Student Spotlight: Hannah Reynolds
May 19, 2023
Hi Hannah! Tell us a little about yourself.
I am from Louisville, Kentucky. I majored in Political Science, and minored in Economics.
My favorite hobby is to make something new, whether that be a craft or a new recipe.
Why did you choose Murray State?
I learned about Murray State through family members that came here, but, ultimately,
I chose Murray State because I attended the Commonwealth Honors Academy before my
senior year of high school. During this time, I took two college courses and stayed
in the dorms for three weeks. It was an amazing experience that made me grow to love
the campus and the community.
Where did you study abroad, and what was it like?
I originally wanted to travel to Greece and take a Political Science course on a winter trip. Unfortunately, I was not able to study abroad because of Covid, shutdowns, and travel restrictions. This was a frustrating time for everyone, but the University and Honors College tried to make the best out of a tough situation. I was able to fulfill the requirement by making a research presentation; I learned a lot through this process, and I am very thankful for the support I received from the Honors College.
What's your favorite memory from your time in the Honors College?

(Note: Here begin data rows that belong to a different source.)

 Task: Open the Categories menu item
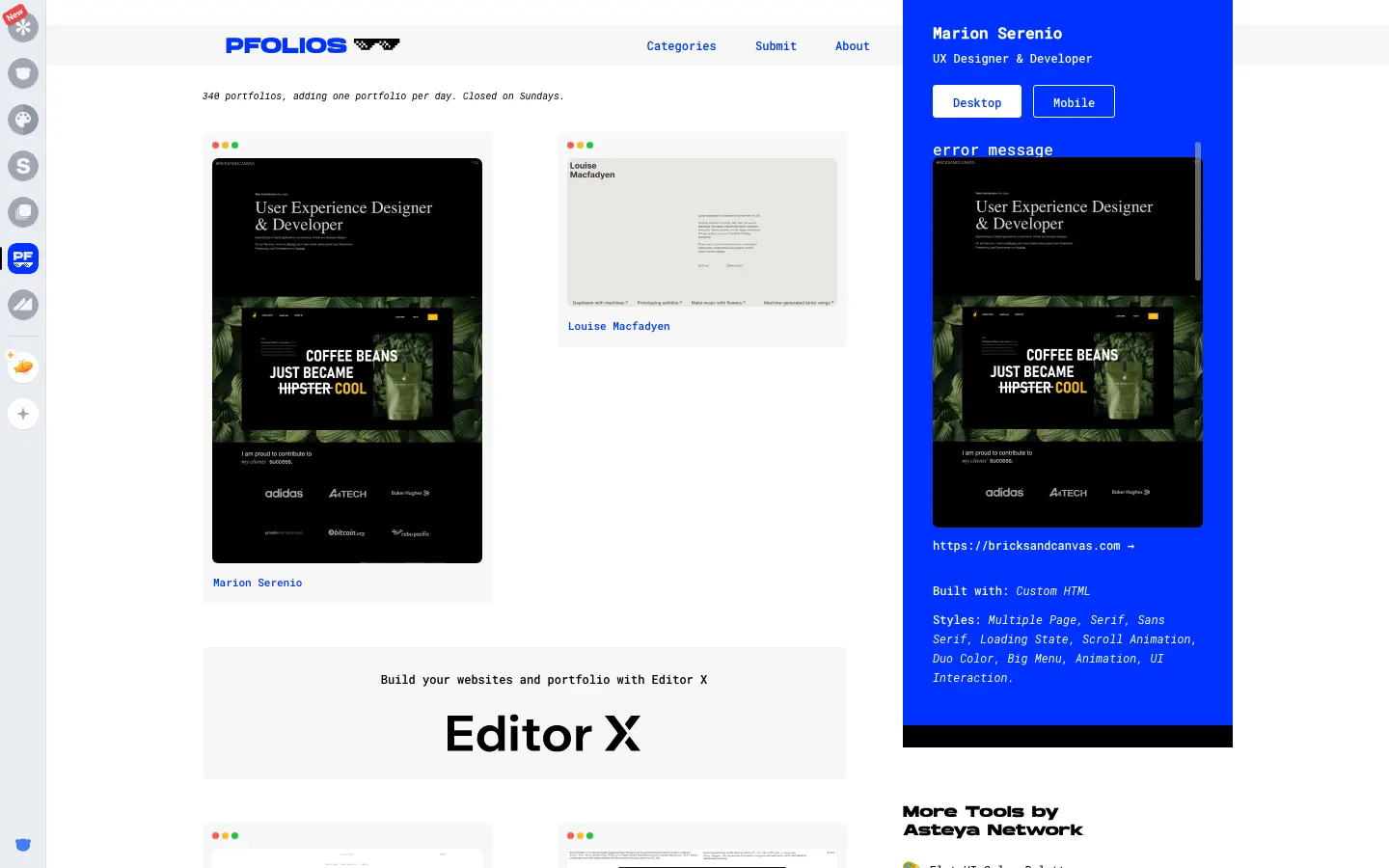[x=681, y=46]
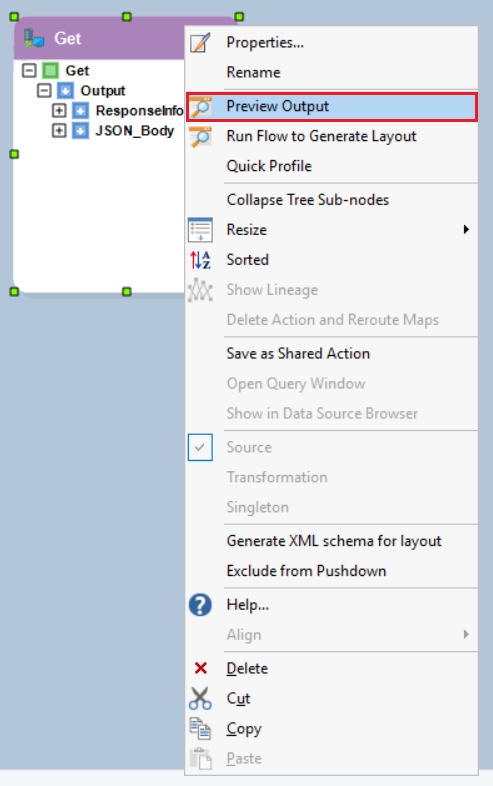Click the purple Get object header
The height and width of the screenshot is (786, 493).
click(99, 39)
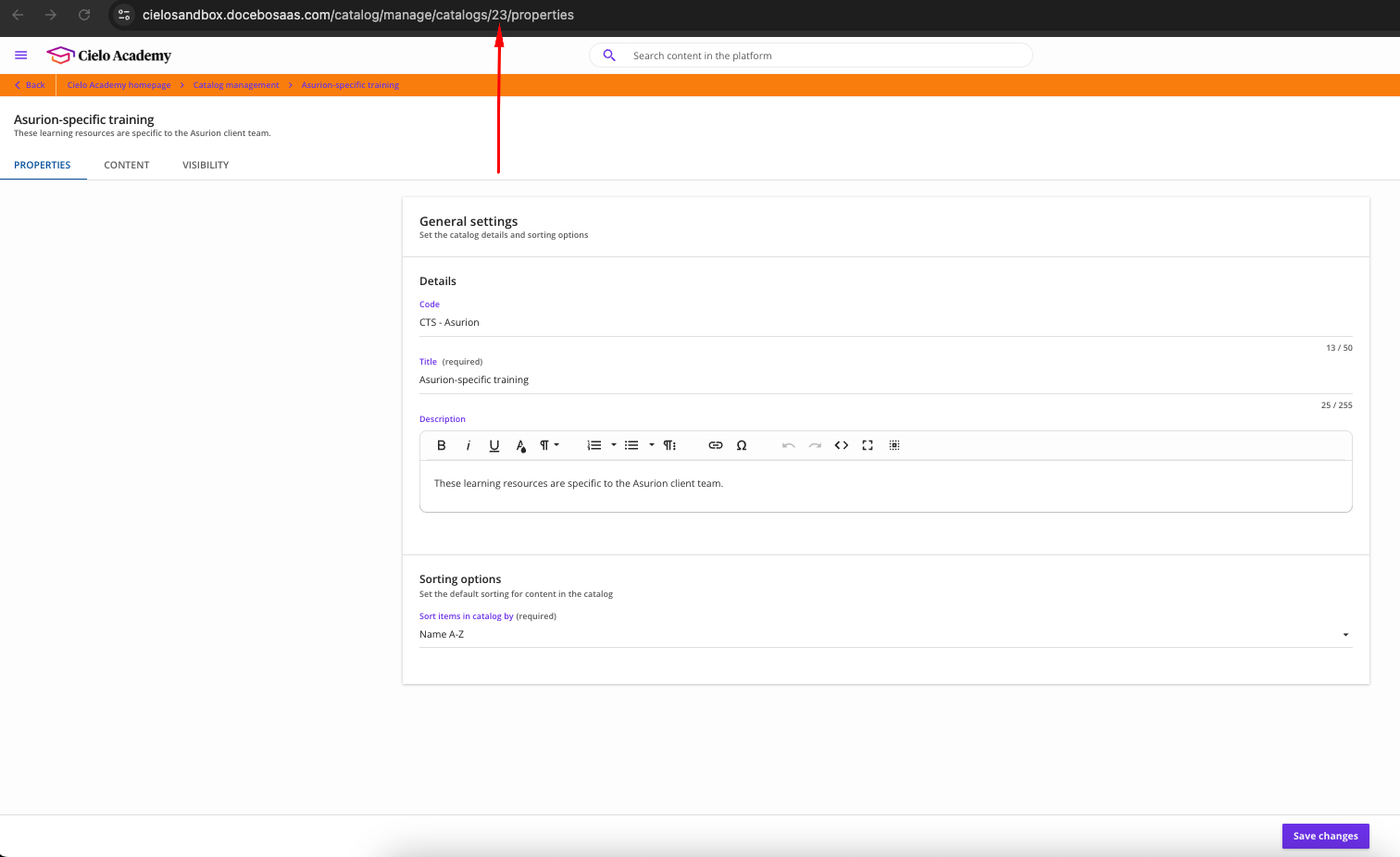Toggle underline formatting in the description
The width and height of the screenshot is (1400, 857).
tap(494, 445)
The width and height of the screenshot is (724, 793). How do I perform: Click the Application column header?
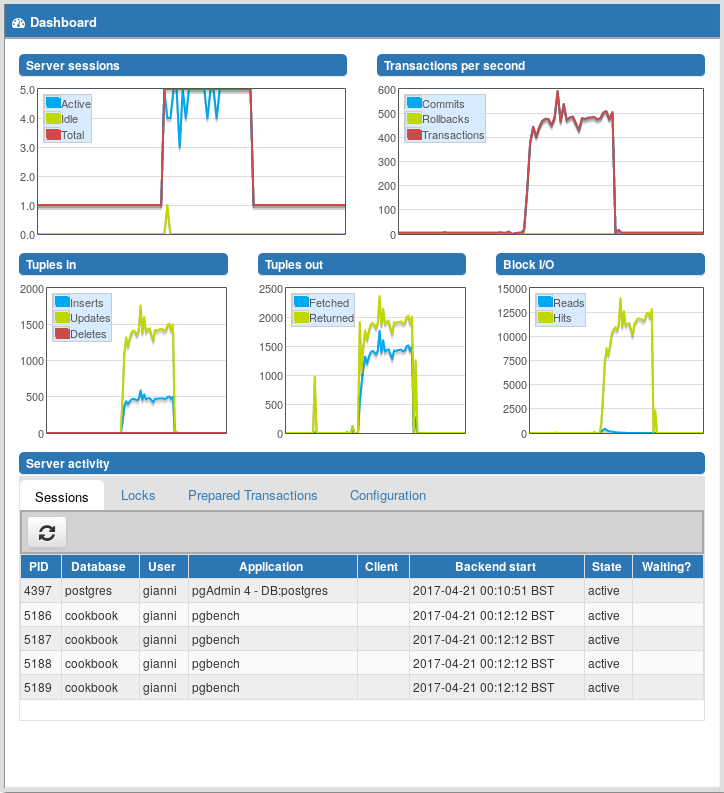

In general, I have enjoyed being part of the Honors community, forming these friendships,
and being around people I know will go on to great things. I appreciate the opportunities
that the Honors College set up to help us make these connections, in particular, the
Eat, Talk, Think series where students and professors discuss current topics in a
casual academic setting.
What was your favorite Honors class, and what did you like about it?
My favorite Honors class was HON 262, Honors Seminar in Mathematics. I really enjoyed
this class because it was a dive into the history of mathematical theories, the philosophers
who helped create the theories, and understanding how they came to their conclusions.

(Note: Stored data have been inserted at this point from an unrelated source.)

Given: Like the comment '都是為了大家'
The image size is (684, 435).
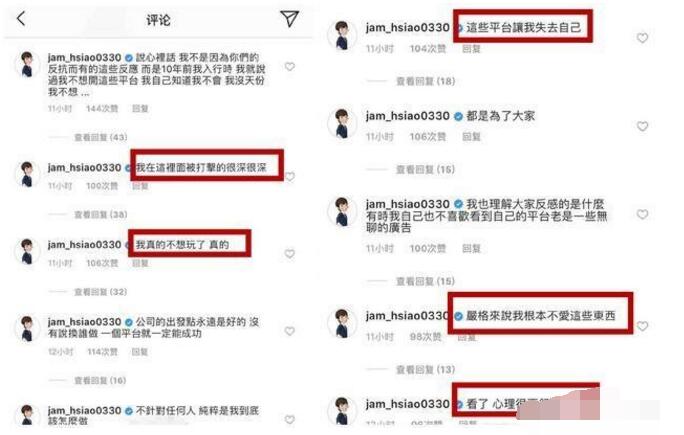Looking at the screenshot, I should (642, 126).
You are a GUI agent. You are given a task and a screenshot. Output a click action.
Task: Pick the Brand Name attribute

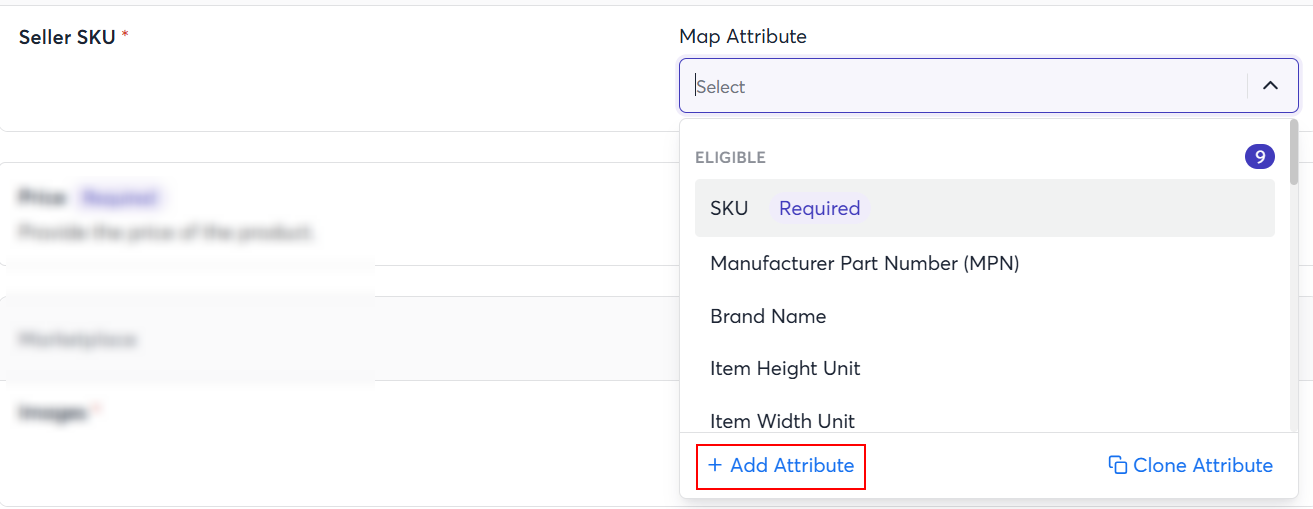coord(768,316)
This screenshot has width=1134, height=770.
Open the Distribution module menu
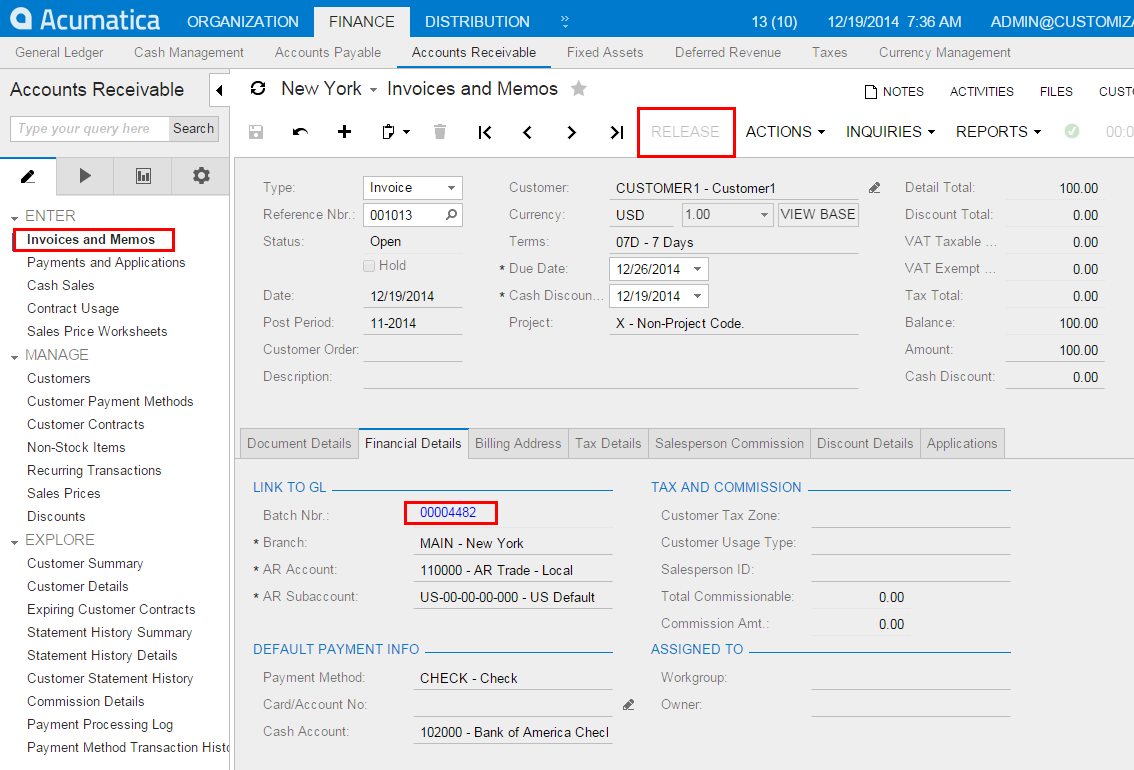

It was very interesting and answered so many questions we had about the "why" behind
how math works.
As you cross the bridge from student to alumna, any wisdom to impart?

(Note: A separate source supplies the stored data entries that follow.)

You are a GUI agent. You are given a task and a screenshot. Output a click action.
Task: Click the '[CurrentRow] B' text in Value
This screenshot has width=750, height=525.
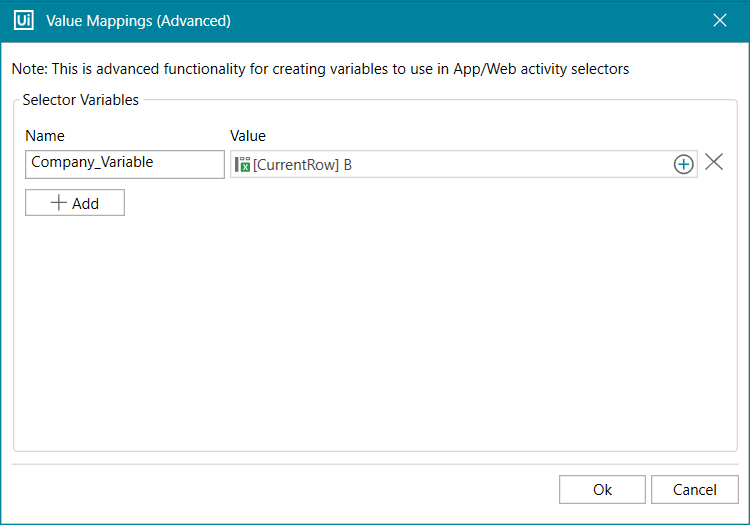(x=302, y=165)
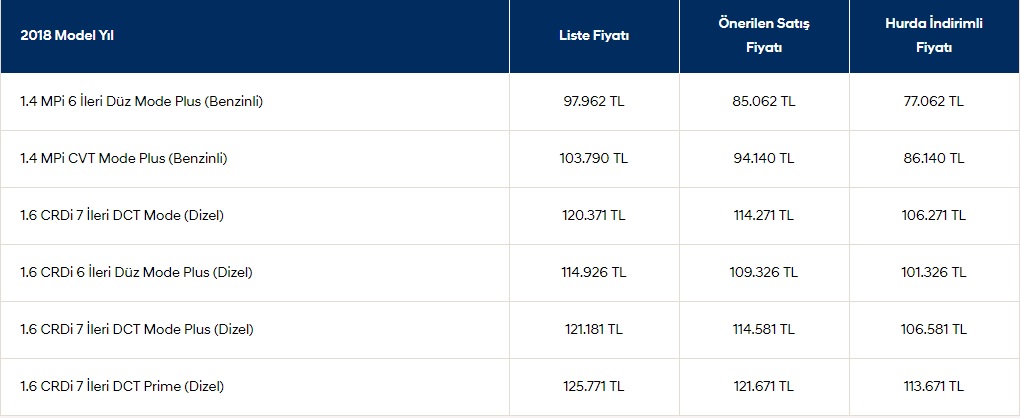The image size is (1020, 418).
Task: Click the 2018 Model Yıl column header
Action: point(67,36)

The advice I would give students is to not be intimidated to use the academic resources that the University provides, such as professors' office hours and the library. First, professors have office hours in order to help you and answer questions, and topics can be easier to understand when getting individual help. Secondly, the library has great resources, such as individual study rooms, online inter-library loans, and even board games checkout options. All of these tools have been very helpful for me the past two years, and I wish I started using them earlier.